And yet no-one seems to give a toss.
Look around the suburbs and everyone is still wasting water.

Bewildering, isn’t it?

Oh, Autumn

You sly dog, you.

We were out at dinner last night, attempting – amongst other things – to plan the weekend. But there’s no point in planning outdoor stuff when the autumn weather forecast is decidedly autumnal. So I checked on just how bad it was going to be.


OMG! Batten down the Beagle!

Looks like it’s not quite time to pack the sunscreen away just yet.

The only down side (there’s always got to be a down side because there are no clouds to have silver linings), is that we are kinda desperate for some rain. And even though we got a bit last week, the damn dam levels are now down to 32.8% (from 34.1% last week), and just 2.8% above the critical level of 30%.
I’m not sure what happens then, but apparently, whatever it is, it’s not “panic”:

Without rainfall, the Voëlvlei Dam would only be able to supply the metropole until July and the West Coast municipalities until the end of May. However, the council said it did not want to “unleash a panic” and it has the situation under control.

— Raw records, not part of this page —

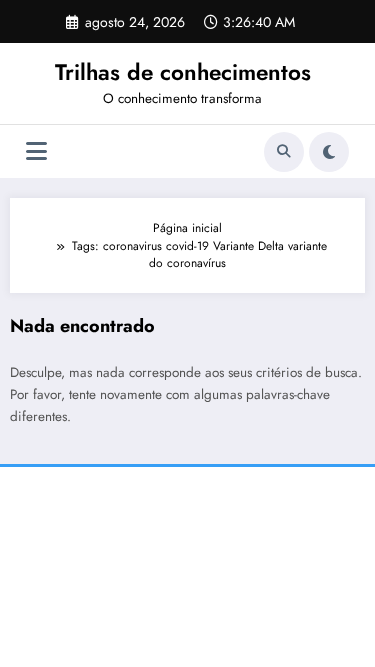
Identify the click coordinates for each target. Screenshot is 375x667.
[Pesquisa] (284, 152)
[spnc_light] (329, 152)
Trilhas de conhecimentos (183, 72)
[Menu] (36, 151)
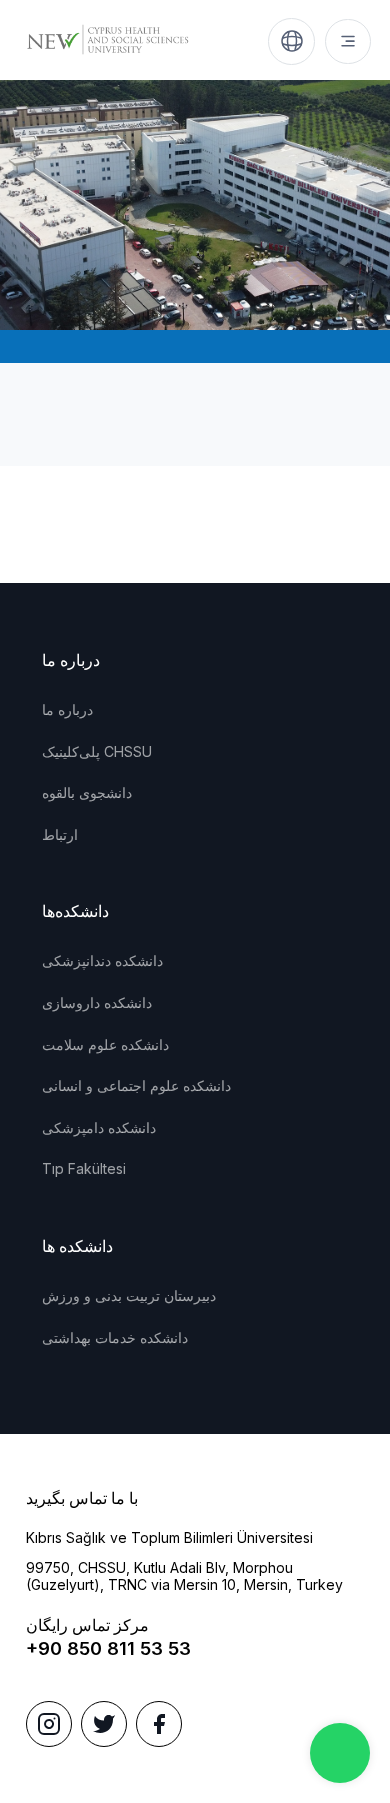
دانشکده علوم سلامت (105, 1044)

I wonder what they have in mind? A time machine and a DIY Desalination Plant kit? Cloud seeding? Vague hope?
This assurance from our local city council comes after the government minister for Water and Sanitation went onto the radio and asked religious individuals to “pray for divine intervention” to end the drought.

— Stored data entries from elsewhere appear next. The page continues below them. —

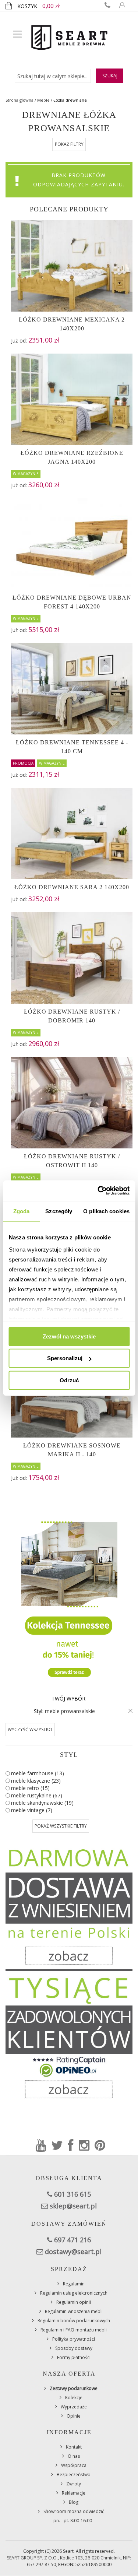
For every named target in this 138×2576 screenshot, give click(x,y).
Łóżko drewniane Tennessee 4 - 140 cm (72, 746)
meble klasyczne (36, 1780)
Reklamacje (73, 2493)
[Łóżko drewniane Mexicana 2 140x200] (71, 266)
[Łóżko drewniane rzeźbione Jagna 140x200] (71, 399)
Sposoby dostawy (73, 2348)
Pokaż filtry (69, 144)
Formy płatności (74, 2357)
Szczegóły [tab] (58, 1211)
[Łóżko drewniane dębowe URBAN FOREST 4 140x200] (71, 544)
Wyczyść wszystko (30, 1729)
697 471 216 (72, 2239)
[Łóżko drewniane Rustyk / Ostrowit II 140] (71, 1102)
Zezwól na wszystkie (69, 1336)
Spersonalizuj (64, 1358)
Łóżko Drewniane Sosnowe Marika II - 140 (72, 1449)
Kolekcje (73, 2397)
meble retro (30, 1787)
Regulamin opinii (73, 2302)
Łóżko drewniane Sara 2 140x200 (71, 887)
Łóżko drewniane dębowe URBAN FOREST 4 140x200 (72, 602)
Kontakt (74, 2447)
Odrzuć (69, 1380)
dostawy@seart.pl (73, 2251)
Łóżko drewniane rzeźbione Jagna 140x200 (72, 457)
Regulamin (74, 2284)
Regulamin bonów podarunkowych (74, 2320)
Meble (43, 100)
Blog (73, 2502)
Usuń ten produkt (128, 1711)
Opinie (74, 2416)
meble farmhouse (37, 1773)
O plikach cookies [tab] (106, 1211)
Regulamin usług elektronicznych (73, 2293)
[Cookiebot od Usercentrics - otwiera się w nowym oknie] (98, 1191)
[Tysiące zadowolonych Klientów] (69, 2037)
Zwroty (73, 2484)
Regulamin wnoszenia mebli (74, 2311)
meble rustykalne (36, 1795)
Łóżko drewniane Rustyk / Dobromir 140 (72, 1016)
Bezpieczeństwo (74, 2474)
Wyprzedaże (74, 2407)
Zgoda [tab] (21, 1211)
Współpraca (73, 2465)
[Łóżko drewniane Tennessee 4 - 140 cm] (71, 688)
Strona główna (19, 100)
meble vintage (31, 1810)
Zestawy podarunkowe (74, 2388)
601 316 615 (72, 2194)
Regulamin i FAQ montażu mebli (73, 2330)
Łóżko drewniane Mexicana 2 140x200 (72, 323)
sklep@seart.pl (73, 2205)
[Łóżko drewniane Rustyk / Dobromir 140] (71, 958)
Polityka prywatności (73, 2339)
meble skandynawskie (42, 1802)
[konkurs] (69, 1596)
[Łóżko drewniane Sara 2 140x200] (71, 833)
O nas (74, 2456)
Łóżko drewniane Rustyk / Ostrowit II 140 (72, 1160)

That plan is evidently yet to kick in effectively.

Enjoy the weekend, and please don’t water your garden.

Worst no age restriction ever

We were looking at getting some tickets for a local version of a popular Broadway show called Vocal Harmonisation in the Precipitation (or something similar). Our younger child is particularly keen to go along.

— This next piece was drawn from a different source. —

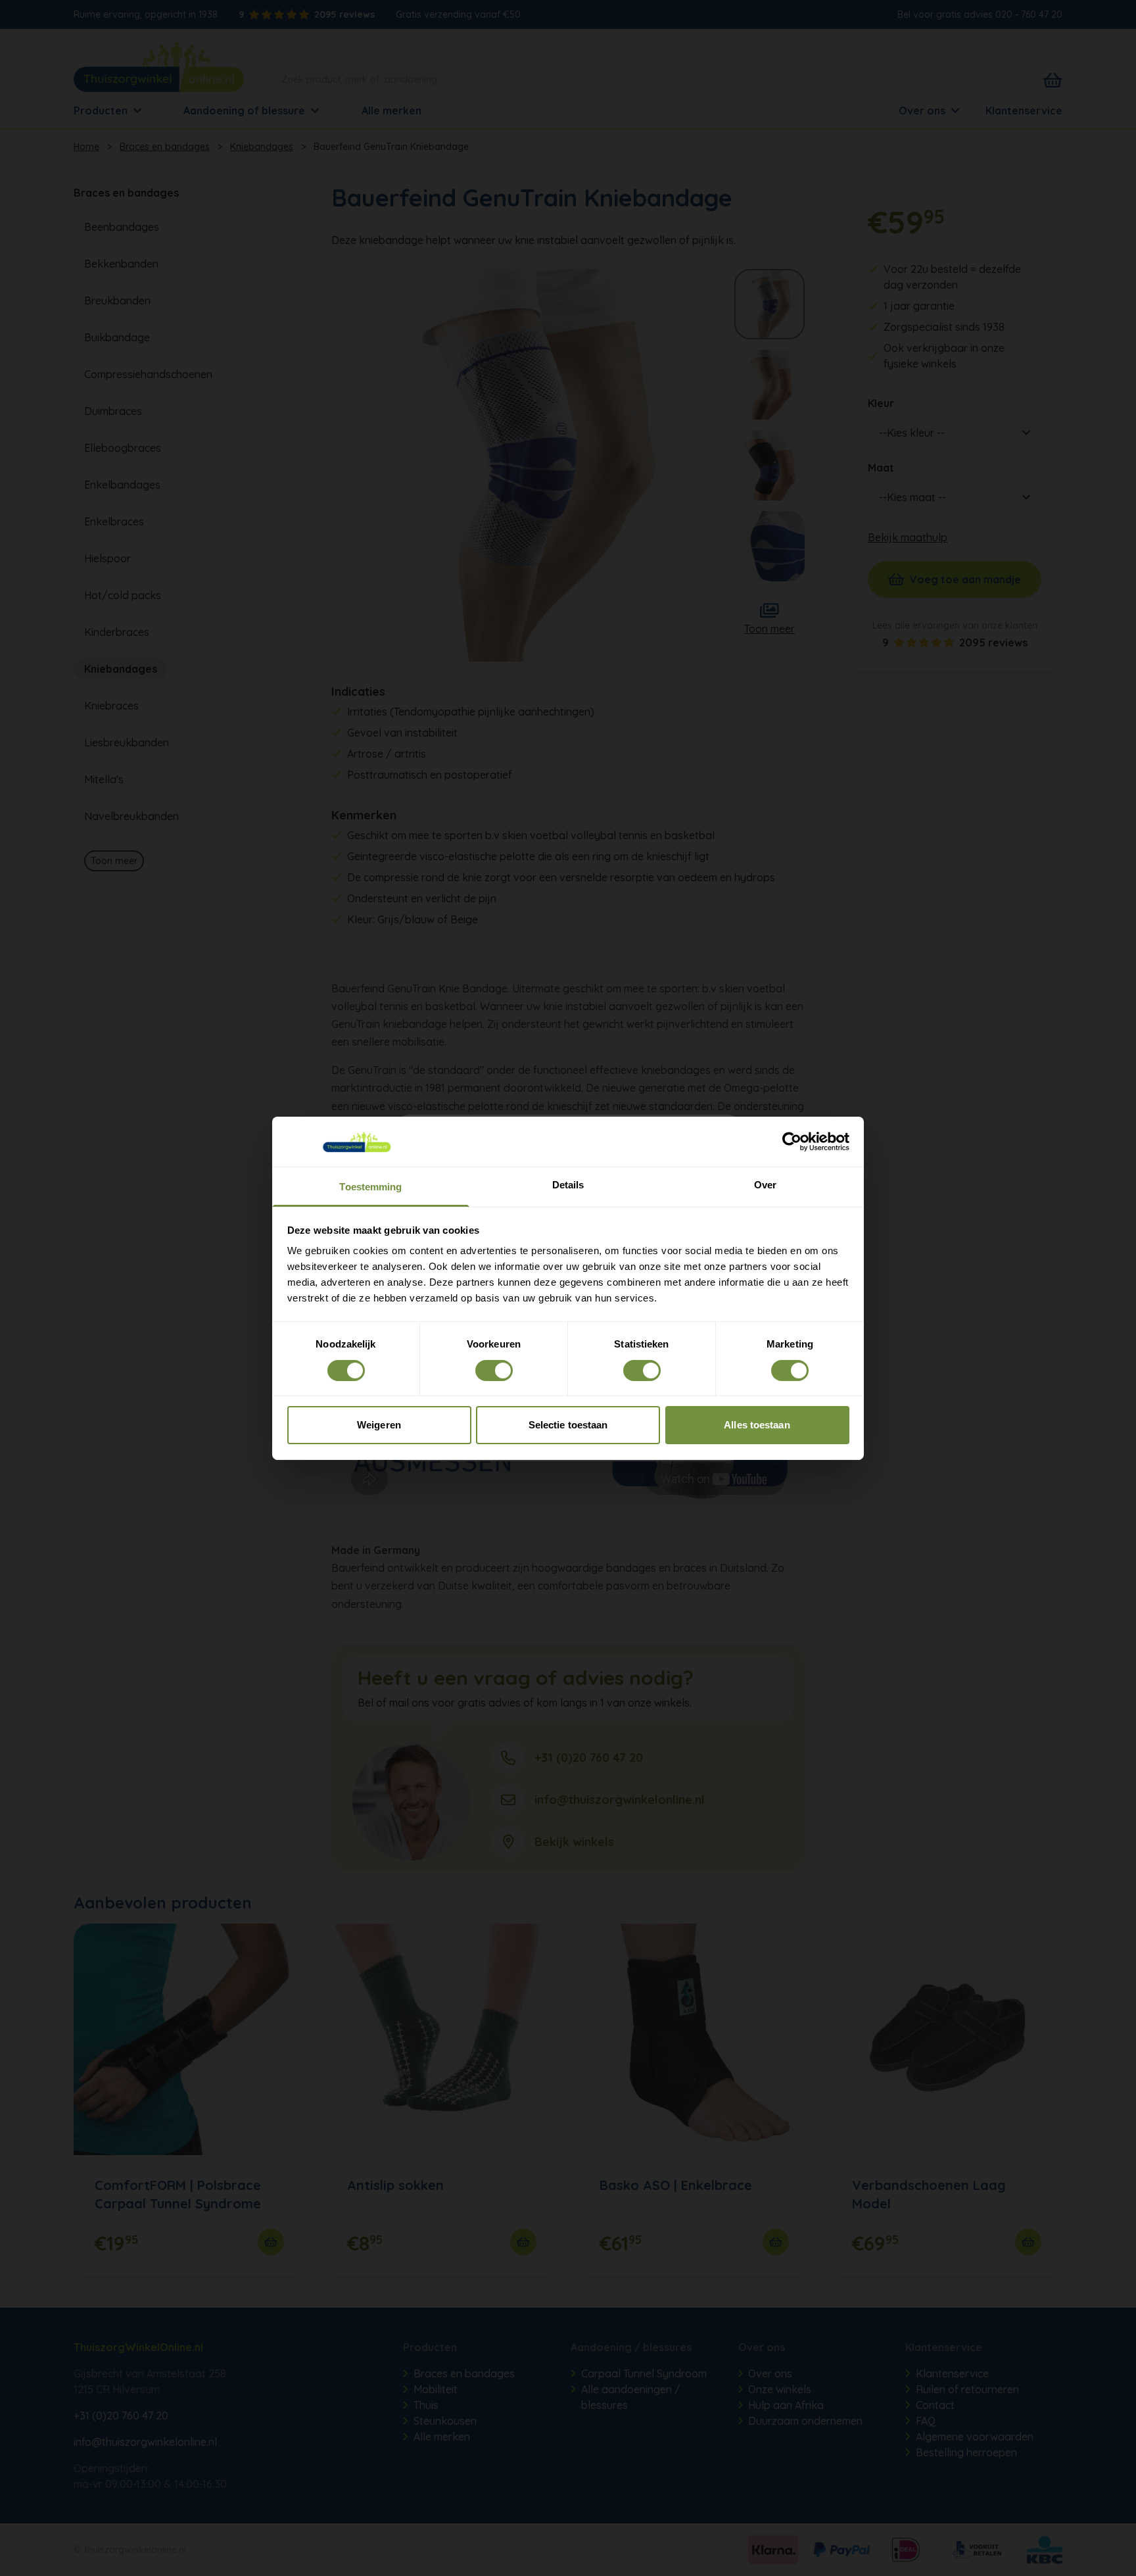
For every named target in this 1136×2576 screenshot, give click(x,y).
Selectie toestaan (568, 1424)
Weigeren (379, 1424)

But… is this show suitable for a seven year old? Quick – to the website, Batman!
Where we found this:

“No under 5s. No age restriction.”

Apart from under 5s, I presume?

It turns out that firstly, going to the theatre is DAMN EXPENSIVE (no wonder it’s dying the death), and secondly, the direct contradiction above is far from the most confusing thing in the terms and conditions, which have forty-seven different pricing options, depending on seat position, age, status, height, beagle ownership and “whether the wind be in the East, my boy”. Oh, and also depending on whether you automatically pronounced that last one in a pirate’s accent.

On a more serious note, the website also describes those in the first few rows of the stalls as being in danger of getting wet, during the show’s “Big Number” (from where it takes its name). I’d like to know just how much water is used in this sequence, please, given that the local outrage athletes and killjoys got Slide The City cancelled for exactly the same spurious reasons.

Ah yes. Remember those halcyon pre-#NeneFired days when arguing over recycled non-potable water was the biggest concern we had?

What we wouldn’t give to go back to them now, hey?